For example, Claude Opus 4.6, possibly the best coding model currently, has a knowledge cutoff date of May 2025. When I ask it to write code to call OpenAI's GPT-5.2, it uses the older OpenAI chat completions API (client.chat.completions.create) rather than the newer responses API (client.responses.create) that OpenAI recommends. Even though the newer API is a year old, there's a lot more data that Opus was trained on that uses the older interface. It also has no idea about the existence of Nano Banana, which was released in August 2025. More generally, I’ve seen coding models fail to make correct API calls to Gemini and many database services (even popular ones, when I use less common parameter choices), or just not know about a particular tool I want.

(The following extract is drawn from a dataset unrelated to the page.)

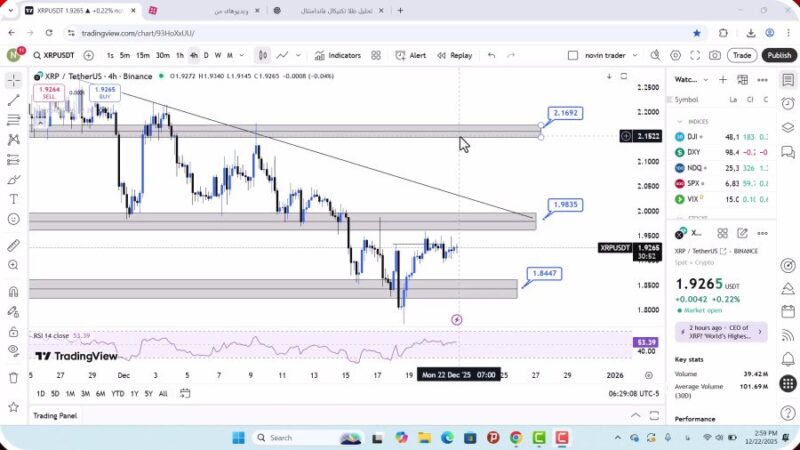Select the 1Y date range
The height and width of the screenshot is (450, 800).
[134, 394]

Consequently, I’ve found myself often writing documentation in Markdown (with help from AI and web search) to give to my coding agent information on how to use different services. In lieu of every developer doing this manually for every service they want to use, over a weekend, Rohit Prsad and I got together to develop an open context management system for giving coding agents the context they need. I’m also grateful to Xin Ye and Neil Thomas for helping with this project.

I encourage you to install Context Hub (chub for short) using npm, and run it to get a sense of its output:

npm install -g @aisuite/chub
chub search openai # find what's available
chub get openai/chat --lang py # fetch current docs

A robot and a person discuss API documentation in an office; the robot seeks help, while the person suggests Chub.

To get your coding agent to use chub, either prompt it (e.g., "Use the CLI command chub to get the latest API documentation for calling OpenAI. Run 'chub help' to understand how it works."), or give it an agent skill to use chub automatically, by using SKILL.md, and ideally prompt your agent to remember to use it. (If you are using Claude Code, create the directory ~/.claude/skills/get-api-docs and put this file there).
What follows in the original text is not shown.